Analysis of the BOLD characteristics in pass-band balanced steady state free precession functional magnetic resonance imaging
Abstract/Contents
- Abstract
- Magnetic resonance imaging (MRI) is a powerful medical imaging modality that provides unique and flexible tissue contrast. MRI provides anatomical images, and also provides other capabilities such as measuring physiological changes such as neuronal activation. Since Ogawa et al. suggested oxygenation level as a contrast mechanism underlying the correlation between brain activation and image intensity of gray matter in MRI, various methods have been proposed to improve the contrast.
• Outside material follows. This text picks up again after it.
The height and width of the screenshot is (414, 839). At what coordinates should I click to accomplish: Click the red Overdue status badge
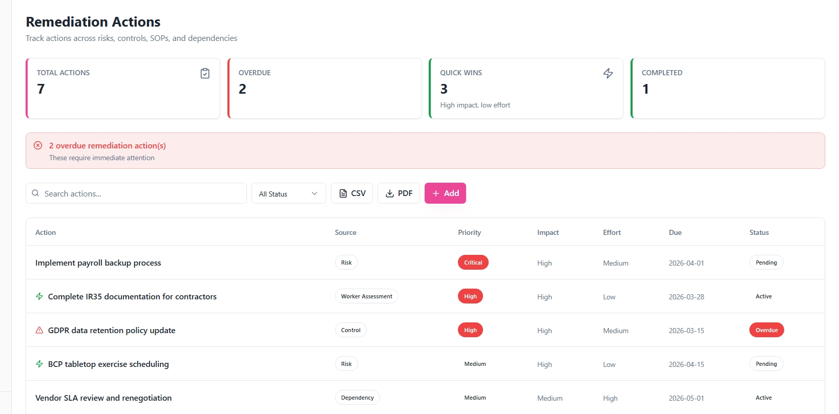(x=766, y=330)
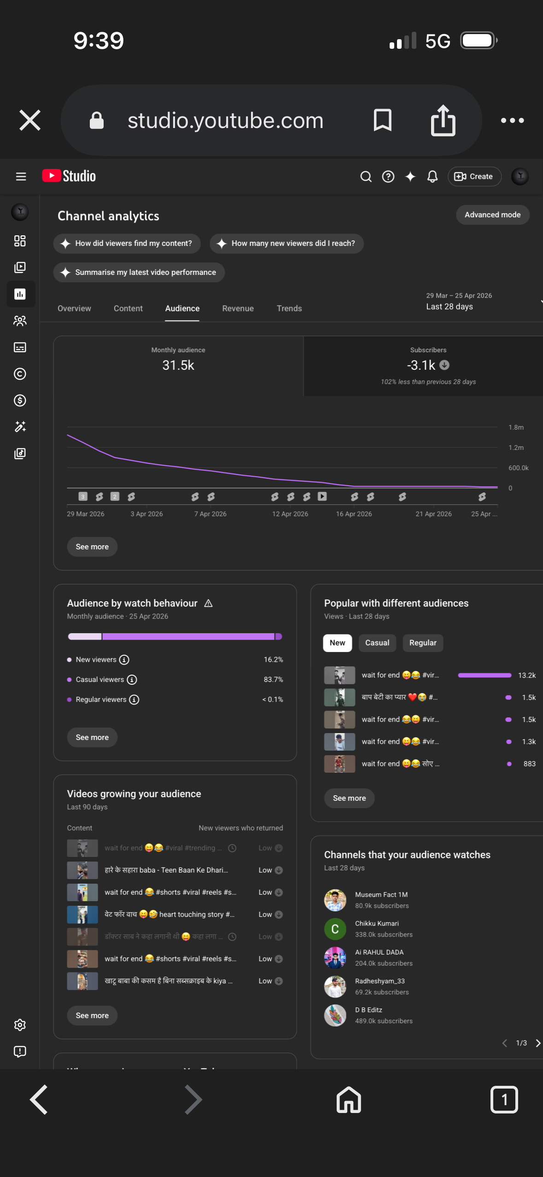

Currently, Gradient Echo (GRE) Echo Planar Imaging (EPI) is most widely-used for the purpose. Balanced Steady-State Free Precession (bSSFP) has recently been proposed as an alternative method to acquire BOLD contrast. Pass-band bSSFP fMRI utilizes the T2 sensitivity of bSSFP in a relatively wide and flat off-resonance frequency band of the bSSFP profile. The method has a potential to provide higher SNR efficiency with reduced imaging artifacts compared to conventional approaches. Previous experimental results suggested that the level of the functional contrast and its characteristics are significantly influenced by the sequence parameters. However, few of these contrast characteristics have been investigated systematically. In this study, a computer simulation was performed to investigate the sources of functional contrast and the influence of scan parameters on the functional contrast to elucidate the contrast characteristics of pass-band bSSFP fMRI. The results suggest that both intravascular T2 change and extravascular spin diffusion are contrast sources with the intravascular contribution covering more than 60% of the total signal change. The extravascular contrast is the main source of small vessel specificity in the pass-band bSSFP fMRI. The pass-band bSSFP fMRI with short TR is most sensitive to vessels with 2 to 5 [mu]m radius, equivalent to human brain capillary size. The extravascular contrast of the pass-band bSSFP fMRI also depends on flip angle, B0 field, and TE. Experiments were performed to validate the simulation results.
Description
| Type of resource | text |
|---|---|
| Form | electronic; electronic resource; remote |
| Extent | 1 online resource. |
| Publication date | 2012 |
| Issuance | monographic |
| Language | English |
Creators/Contributors
| Associated with | Kim, Taek Soo |
|---|---|
| Associated with | Stanford University, Department of Electrical Engineering |
| Primary advisor | Nishimura, Dwight George |
| Primary advisor | Pauly, John (John M.) |
| Thesis advisor | Nishimura, Dwight George |
| Thesis advisor | Pauly, John (John M.) |
| Thesis advisor | Gold, Garry E |
| Advisor | Gold, Garry E |
Subjects
| Genre | Theses |
|---|
Bibliographic information
| Statement of responsibility | Taek Soo Kim. |
|---|---|
| Note | Submitted to the Department of Electrical Engineering. |
| Thesis | Thesis (Ph.D.)--Stanford University, 2012. |
| Location | electronic resource |
Access conditions
- Copyright
- © 2012 by Taek Soo Kim
- License
- This work is licensed under a Creative Commons Attribution Non Commercial 3.0 Unported license (CC BY-NC).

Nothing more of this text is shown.